Click here to read the complete article

On Friday, July 9, 2021 at 7:48:53 PM UTC-4, Ivan Godard wrote:
[snip]
> As for whether customers will be paranoid about gen/conAsm why would
> they be? They seem to have no problem with (for example) Java VM code as
> a distribution format, and a JIT producing binary across differing
> binary ISAs. Mill is no different.

First, you seem to be assuming that people are rational and willing
to take the time and effort to examine a proposal reasonably. I
suspect most decisions are not primarily data-driven.

(Even a rational person must be aware that FUD — justified or not —
will impact the adoption of a policy/technology, so irrational
perceptions must be considered when there is any kind of network
effect.)

Second, Java bytecode is not adopted as a universal software
distribution format (SDF). System software is typically not
distributed in a "portable" format. Selective download (or fat
binaries for physical media distribution) seem the common
method of providing (rather limited) support of multiple
machine binary formats.

Third, I do not think Java bytecode has strong system-level
support for caching compilation work. I do not know of any
theoretical obstacle to a JVM persistently caching such, but
I was under the impression that such was not common practice
even for business servers with expected reuse of software. (I
*think* Android's Davlik has some support for install-time
compilation.) For servers, this would impact performance after
restart but not typical performance (as the programs tend to
remain active and the JVM especially so).

Fourth, the Mill incorporates several unconventional features
(static scheduling, single address space, virtually addressed
caches, etc.) in addition to using a higher-level SDF. While I
perceive these as coordinated as a reasoned design, others
might feel such is a sign of design by committee.

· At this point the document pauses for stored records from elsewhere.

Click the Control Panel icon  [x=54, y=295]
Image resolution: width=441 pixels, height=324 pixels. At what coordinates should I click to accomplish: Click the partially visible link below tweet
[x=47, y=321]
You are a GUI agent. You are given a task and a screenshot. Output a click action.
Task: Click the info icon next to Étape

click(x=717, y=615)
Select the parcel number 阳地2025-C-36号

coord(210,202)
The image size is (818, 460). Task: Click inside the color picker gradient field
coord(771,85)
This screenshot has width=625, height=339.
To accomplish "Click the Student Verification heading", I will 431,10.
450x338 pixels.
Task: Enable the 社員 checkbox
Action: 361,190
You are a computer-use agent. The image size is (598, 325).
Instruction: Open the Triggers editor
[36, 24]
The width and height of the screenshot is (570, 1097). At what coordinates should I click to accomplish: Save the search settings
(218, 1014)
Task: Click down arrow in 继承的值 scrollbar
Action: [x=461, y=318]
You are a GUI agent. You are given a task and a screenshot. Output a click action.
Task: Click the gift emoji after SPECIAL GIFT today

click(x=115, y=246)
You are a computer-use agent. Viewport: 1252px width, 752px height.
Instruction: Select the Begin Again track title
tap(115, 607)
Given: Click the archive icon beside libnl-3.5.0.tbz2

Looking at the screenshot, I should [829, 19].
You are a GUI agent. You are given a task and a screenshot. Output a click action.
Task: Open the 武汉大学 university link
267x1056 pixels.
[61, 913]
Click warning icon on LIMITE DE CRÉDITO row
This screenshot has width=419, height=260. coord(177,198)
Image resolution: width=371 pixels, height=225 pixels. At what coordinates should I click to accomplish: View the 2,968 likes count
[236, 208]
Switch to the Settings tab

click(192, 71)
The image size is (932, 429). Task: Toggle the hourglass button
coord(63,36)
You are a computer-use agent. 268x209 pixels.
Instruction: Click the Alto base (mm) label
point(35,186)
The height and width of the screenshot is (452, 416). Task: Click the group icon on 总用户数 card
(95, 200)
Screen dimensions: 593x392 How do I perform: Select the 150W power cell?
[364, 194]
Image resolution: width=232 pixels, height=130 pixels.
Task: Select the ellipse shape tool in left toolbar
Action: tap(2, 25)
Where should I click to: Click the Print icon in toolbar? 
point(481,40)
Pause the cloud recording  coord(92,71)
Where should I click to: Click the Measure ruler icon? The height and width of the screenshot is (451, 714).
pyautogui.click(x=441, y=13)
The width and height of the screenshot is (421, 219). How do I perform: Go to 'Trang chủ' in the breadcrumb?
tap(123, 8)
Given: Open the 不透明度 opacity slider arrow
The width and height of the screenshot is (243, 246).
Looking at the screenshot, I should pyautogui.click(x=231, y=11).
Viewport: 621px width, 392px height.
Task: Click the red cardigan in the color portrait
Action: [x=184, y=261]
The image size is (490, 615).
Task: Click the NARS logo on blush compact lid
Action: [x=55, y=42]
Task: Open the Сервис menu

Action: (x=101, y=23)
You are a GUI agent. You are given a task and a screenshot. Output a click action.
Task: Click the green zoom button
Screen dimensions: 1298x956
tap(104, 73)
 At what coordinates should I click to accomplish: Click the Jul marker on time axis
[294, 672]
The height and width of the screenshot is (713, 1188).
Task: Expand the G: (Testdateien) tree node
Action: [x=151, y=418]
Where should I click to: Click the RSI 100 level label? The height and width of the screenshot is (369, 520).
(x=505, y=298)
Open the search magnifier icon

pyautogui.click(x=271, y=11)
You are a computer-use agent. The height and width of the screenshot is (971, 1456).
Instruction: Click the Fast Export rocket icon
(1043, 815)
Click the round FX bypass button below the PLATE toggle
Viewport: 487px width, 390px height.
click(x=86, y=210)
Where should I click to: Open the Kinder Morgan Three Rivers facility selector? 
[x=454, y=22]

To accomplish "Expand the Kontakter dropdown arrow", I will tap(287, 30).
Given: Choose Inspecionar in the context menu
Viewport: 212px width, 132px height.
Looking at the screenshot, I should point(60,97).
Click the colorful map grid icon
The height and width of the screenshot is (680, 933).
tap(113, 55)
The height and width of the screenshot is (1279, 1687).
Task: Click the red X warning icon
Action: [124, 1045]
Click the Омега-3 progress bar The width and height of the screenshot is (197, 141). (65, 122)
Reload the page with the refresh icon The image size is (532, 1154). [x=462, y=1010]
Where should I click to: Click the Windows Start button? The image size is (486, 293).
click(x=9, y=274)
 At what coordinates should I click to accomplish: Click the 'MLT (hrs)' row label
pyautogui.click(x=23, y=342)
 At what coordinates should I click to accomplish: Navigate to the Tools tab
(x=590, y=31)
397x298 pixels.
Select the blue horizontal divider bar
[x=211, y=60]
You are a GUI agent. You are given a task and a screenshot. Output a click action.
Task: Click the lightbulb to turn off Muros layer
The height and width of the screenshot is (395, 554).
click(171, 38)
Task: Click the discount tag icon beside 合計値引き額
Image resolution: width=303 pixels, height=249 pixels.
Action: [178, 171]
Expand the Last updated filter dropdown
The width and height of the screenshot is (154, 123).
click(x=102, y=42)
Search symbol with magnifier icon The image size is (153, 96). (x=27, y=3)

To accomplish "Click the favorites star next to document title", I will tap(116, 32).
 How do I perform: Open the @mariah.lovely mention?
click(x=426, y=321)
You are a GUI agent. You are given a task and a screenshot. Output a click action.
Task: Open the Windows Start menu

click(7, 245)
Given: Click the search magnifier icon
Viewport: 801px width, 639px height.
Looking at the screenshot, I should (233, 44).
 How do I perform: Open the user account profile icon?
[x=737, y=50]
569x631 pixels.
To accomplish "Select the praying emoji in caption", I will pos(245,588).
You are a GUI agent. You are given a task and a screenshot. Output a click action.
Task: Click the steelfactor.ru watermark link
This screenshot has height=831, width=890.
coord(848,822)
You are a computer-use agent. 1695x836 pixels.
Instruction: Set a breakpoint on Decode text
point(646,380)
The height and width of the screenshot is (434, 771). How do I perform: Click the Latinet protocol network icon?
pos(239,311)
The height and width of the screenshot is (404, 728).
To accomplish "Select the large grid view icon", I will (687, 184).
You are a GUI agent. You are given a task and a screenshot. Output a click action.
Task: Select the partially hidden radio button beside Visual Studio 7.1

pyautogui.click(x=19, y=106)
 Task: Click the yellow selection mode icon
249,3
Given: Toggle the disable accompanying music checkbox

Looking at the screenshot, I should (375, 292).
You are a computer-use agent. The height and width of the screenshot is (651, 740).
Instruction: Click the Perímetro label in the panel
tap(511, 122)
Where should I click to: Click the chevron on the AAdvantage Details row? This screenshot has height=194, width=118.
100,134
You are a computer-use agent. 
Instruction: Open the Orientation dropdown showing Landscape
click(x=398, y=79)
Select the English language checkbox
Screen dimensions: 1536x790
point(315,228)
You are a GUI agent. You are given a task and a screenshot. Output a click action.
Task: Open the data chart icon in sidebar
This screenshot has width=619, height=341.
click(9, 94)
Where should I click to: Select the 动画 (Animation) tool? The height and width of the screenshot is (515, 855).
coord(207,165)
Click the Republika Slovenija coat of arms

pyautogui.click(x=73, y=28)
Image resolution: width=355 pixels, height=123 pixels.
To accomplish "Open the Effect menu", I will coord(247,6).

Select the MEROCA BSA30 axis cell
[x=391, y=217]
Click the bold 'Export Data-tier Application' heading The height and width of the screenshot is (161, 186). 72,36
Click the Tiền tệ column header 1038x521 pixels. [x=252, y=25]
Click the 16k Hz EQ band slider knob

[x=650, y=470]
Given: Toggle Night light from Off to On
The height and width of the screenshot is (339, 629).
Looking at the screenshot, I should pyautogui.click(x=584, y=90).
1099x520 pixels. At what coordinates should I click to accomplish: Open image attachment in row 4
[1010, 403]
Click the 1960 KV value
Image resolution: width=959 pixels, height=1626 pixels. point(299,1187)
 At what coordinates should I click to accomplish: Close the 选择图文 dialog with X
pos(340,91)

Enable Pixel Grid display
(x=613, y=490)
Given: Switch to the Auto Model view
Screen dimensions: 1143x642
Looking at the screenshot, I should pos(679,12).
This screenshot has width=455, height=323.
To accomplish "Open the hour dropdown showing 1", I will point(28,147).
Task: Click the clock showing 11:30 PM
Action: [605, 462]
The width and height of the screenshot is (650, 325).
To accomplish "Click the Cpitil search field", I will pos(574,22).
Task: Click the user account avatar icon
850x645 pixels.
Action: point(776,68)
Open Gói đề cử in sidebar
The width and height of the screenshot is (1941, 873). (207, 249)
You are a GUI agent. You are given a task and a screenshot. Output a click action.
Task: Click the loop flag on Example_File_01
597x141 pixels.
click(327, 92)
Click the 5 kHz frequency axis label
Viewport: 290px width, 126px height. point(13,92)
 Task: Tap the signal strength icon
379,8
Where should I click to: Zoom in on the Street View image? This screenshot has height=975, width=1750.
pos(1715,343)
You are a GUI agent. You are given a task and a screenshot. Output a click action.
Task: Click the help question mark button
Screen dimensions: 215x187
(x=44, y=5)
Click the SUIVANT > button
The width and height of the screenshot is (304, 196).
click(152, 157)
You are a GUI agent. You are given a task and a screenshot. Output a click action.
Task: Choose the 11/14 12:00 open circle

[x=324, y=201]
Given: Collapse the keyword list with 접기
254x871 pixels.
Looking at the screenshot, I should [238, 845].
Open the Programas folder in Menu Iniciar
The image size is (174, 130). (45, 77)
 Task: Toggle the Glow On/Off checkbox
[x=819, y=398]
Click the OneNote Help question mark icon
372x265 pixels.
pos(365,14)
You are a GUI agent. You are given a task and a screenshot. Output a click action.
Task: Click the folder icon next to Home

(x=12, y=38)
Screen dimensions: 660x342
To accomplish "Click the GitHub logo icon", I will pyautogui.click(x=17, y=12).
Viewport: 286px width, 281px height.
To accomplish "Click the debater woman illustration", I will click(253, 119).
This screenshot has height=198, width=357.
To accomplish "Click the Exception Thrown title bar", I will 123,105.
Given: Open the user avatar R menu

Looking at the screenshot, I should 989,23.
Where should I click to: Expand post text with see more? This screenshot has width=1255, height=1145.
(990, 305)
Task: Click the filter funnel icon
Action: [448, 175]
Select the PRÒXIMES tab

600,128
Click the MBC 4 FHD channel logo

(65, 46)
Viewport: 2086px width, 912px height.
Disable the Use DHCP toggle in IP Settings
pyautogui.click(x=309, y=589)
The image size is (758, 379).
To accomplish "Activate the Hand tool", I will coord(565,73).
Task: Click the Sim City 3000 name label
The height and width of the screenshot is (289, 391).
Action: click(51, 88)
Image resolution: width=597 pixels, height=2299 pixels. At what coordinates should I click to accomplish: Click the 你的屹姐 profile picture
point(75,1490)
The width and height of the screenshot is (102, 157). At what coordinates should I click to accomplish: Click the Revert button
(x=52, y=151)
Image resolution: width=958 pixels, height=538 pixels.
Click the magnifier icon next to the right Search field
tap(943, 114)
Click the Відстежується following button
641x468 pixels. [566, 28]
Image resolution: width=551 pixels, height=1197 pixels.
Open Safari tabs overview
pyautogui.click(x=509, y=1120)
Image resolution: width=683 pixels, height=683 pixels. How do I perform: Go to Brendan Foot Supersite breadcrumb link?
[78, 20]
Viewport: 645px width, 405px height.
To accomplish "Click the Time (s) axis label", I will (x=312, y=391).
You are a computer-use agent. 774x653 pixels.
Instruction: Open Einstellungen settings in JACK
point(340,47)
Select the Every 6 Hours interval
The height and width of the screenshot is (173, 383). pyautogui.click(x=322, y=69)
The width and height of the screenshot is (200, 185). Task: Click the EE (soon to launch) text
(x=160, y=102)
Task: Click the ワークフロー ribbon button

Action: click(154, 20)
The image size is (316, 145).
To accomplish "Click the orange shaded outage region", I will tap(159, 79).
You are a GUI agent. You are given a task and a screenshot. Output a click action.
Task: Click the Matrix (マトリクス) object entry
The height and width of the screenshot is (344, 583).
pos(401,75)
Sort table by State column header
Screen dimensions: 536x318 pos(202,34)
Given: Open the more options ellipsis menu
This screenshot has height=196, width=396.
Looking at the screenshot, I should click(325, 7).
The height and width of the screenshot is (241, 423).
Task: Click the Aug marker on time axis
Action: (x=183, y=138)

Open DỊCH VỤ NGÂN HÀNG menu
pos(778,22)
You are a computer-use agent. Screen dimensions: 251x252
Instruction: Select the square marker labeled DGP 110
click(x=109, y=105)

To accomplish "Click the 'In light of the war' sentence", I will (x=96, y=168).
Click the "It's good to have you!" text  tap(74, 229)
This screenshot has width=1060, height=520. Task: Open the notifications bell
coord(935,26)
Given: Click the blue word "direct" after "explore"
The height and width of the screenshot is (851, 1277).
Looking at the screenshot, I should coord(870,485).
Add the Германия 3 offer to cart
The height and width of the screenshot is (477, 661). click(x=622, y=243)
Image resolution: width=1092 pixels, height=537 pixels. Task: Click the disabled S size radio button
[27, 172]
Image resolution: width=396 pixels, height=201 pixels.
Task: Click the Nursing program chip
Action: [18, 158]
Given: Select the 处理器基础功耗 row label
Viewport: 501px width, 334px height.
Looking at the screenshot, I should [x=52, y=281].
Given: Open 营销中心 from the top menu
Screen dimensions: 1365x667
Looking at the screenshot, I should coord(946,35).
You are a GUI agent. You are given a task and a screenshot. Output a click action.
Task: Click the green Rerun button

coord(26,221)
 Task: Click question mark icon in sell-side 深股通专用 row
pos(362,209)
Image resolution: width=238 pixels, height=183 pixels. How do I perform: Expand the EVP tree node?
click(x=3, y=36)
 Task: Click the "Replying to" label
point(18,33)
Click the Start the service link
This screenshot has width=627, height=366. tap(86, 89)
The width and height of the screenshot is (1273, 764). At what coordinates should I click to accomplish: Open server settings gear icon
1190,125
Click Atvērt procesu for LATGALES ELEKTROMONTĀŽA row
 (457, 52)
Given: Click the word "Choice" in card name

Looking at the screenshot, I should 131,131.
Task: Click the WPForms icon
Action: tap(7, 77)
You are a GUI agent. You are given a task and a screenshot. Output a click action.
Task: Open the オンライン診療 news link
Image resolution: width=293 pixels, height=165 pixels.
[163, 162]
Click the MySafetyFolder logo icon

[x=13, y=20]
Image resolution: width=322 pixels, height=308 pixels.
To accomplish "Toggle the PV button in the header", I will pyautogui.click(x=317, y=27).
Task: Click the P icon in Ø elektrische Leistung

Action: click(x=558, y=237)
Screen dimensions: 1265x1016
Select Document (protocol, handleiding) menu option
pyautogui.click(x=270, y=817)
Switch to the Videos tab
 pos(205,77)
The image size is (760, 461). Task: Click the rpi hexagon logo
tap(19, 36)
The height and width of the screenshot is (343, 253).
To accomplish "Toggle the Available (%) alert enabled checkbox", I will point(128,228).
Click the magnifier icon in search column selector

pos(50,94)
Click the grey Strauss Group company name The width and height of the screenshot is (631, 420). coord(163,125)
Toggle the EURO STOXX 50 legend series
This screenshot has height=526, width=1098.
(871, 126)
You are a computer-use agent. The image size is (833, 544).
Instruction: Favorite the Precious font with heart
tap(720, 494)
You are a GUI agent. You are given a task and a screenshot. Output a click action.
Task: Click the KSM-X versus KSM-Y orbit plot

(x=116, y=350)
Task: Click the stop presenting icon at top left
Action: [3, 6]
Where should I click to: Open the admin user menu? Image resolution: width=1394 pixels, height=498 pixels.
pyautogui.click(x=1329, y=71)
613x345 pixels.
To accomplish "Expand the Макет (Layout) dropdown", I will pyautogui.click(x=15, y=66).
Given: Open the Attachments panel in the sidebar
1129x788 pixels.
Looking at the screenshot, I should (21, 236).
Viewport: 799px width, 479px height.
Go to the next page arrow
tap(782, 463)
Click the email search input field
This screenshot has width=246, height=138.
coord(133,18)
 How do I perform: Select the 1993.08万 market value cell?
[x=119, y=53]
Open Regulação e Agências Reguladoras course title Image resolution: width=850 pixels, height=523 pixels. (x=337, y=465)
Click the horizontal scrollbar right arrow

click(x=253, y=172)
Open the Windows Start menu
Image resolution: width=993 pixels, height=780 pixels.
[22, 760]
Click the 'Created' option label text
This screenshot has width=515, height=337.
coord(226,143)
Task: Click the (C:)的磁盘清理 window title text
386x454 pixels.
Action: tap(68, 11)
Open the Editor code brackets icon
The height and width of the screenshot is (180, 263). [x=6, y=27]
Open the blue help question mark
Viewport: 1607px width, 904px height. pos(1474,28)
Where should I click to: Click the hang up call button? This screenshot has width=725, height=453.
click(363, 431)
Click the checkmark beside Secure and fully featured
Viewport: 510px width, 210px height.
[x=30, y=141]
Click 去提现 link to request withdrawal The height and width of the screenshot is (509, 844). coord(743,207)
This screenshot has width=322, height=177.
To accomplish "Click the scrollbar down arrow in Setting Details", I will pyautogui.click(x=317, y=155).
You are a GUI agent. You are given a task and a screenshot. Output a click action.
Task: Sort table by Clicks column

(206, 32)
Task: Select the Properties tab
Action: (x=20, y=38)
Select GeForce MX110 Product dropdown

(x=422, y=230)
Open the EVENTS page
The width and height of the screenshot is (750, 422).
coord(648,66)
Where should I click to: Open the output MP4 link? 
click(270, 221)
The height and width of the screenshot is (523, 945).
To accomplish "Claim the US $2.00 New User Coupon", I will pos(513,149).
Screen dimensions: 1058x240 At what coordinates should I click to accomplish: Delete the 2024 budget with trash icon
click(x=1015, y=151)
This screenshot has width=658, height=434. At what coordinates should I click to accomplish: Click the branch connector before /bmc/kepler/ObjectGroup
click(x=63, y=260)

(I disagree with the choice of static scheduling and feel that
more attention to core-internal (L1-inward) and inter-core
communication is desirable. However, I very much like the idea
of a higher-level SDF; I view such as a reasonable work-caching
choice compared to only having a choice between developer-
friendly format (source code) or architecture-specific, micro-
architecture-optimized format as well as providing some ability
to more transparently work around hardware bugs. [For a
conventional system, if a particular rarely used group of actions
resulted in a timing violation, a typical fix might be to
underclock the core. With a higher-level SDF, the bug might be
averted by software construction.])

> However, even those who want to do their own ROM are extremely unlikely
> to need or want to do anything in conAsm. It is near impossible to
> manually write anything significant in conAsm - this is not a machine
> wherein you drop into writing assembler for the fun of it. About the
> only people who ever deal with conAsm are the people who maintain the
> specializer.

This might also be FUD-inducing. People can be irrationally
(and rationally) uncomfortable with relying on compiler correctness.
If checking correctness becomes more difficult (beyond just
unfamiliarity of the assembly language), some people will balk.

Even on a conventional serial, static-register based architecture,
optimization can increase the difficulty for a human of mapping
compiler-generated assembly back to source code.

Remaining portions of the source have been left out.